## EXERCISE AIM
Convert the lines of the material below into a JSON list of strings, one string per line and blank lines omitted, beginning with the line that contains "1512x796 pixels. How" and continuing through the line that contains "Click the chevron", both included.

==================================================

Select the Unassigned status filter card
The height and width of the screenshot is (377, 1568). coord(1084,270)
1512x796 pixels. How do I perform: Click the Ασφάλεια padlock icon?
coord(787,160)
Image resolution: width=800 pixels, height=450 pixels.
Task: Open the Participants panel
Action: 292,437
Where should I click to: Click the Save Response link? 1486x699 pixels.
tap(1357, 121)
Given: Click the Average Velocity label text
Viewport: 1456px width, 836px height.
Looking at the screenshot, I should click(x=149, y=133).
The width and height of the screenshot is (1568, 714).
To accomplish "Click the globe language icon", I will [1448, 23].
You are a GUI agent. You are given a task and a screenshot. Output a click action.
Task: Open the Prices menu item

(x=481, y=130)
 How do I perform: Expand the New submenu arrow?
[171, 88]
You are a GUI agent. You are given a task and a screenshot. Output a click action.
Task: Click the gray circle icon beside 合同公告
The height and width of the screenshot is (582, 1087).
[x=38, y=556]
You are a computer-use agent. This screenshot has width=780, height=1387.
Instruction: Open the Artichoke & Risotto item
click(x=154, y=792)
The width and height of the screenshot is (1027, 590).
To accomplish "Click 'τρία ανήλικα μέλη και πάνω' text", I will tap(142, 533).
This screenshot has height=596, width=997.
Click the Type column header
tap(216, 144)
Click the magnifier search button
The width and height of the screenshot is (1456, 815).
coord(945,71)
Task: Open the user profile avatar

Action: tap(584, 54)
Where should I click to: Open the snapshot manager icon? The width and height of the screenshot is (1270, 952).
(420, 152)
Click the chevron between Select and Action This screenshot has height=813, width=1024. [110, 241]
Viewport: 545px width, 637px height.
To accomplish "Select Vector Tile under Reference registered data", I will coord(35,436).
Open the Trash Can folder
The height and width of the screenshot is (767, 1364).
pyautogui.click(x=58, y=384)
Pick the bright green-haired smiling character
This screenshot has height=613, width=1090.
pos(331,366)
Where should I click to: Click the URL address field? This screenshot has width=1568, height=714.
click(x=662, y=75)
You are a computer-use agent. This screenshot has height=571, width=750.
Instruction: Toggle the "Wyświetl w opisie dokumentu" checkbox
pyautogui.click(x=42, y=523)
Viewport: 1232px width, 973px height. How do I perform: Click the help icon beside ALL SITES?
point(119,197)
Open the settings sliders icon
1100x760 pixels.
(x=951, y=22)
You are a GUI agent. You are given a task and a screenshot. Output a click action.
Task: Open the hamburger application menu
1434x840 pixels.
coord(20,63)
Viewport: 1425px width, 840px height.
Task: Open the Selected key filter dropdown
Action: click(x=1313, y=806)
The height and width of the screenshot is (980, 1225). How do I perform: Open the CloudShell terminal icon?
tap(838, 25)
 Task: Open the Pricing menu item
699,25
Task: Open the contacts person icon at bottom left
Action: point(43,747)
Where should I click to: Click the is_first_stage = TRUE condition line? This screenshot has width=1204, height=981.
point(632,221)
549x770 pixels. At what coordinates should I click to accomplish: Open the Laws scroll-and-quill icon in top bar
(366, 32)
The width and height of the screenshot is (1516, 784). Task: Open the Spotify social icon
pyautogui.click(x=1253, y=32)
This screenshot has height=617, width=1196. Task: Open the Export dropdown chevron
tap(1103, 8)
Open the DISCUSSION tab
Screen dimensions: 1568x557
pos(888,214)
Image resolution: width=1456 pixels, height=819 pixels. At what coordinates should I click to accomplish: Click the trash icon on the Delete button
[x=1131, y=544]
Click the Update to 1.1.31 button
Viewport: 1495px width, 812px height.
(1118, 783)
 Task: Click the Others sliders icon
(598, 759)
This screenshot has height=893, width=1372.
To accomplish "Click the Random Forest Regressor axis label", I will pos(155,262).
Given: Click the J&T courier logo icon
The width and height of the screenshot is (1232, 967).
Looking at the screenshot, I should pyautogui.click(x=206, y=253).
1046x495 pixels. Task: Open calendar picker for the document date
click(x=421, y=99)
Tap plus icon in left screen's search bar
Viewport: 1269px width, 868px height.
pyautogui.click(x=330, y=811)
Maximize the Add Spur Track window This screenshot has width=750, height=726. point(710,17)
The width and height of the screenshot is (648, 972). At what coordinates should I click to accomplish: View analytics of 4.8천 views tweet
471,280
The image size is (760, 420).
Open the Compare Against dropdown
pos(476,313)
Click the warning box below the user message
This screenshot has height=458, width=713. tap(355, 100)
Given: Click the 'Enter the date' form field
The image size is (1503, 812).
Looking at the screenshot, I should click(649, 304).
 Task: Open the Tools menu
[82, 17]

==================================================

## REPLY TO THE TASK
[
  "1512x796 pixels. How do I perform: Click the Ασφάλεια padlock icon?",
  "coord(787,160)",
  "Image resolution: width=800 pixels, height=450 pixels.",
  "Task: Open the Participants panel",
  "Action: 292,437",
  "Where should I click to: Click the Save Response link? 1486x699 pixels.",
  "tap(1357, 121)",
  "Given: Click the Average Velocity label text",
  "Viewport: 1456px width, 836px height.",
  "Looking at the screenshot, I should click(x=149, y=133).",
  "The width and height of the screenshot is (1568, 714).",
  "To accomplish \"Click the globe language icon\", I will [1448, 23].",
  "You are a GUI agent. You are given a task and a screenshot. Output a click action.",
  "Task: Open the Prices menu item",
  "(x=481, y=130)",
  " How do I perform: Expand the New submenu arrow?",
  "[171, 88]",
  "You are a GUI agent. You are given a task and a screenshot. Output a click action.",
  "Task: Click the gray circle icon beside 合同公告",
  "The height and width of the screenshot is (582, 1087).",
  "[x=38, y=556]",
  "You are a computer-use agent. This screenshot has width=780, height=1387.",
  "Instruction: Open the Artichoke & Risotto item",
  "click(x=154, y=792)",
  "The width and height of the screenshot is (1027, 590).",
  "To accomplish \"Click 'τρία ανήλικα μέλη και πάνω' text\", I will tap(142, 533).",
  "This screenshot has height=596, width=997.",
  "Click the Type column header",
  "tap(216, 144)",
  "Click the magnifier search button",
  "The width and height of the screenshot is (1456, 815).",
  "coord(945,71)",
  "Task: Open the user profile avatar",
  "Action: tap(584, 54)",
  "Where should I click to: Open the snapshot manager icon? The width and height of the screenshot is (1270, 952).",
  "(420, 152)",
  "Click the chevron between Select and Action This screenshot has height=813, width=1024. [110, 241]"
]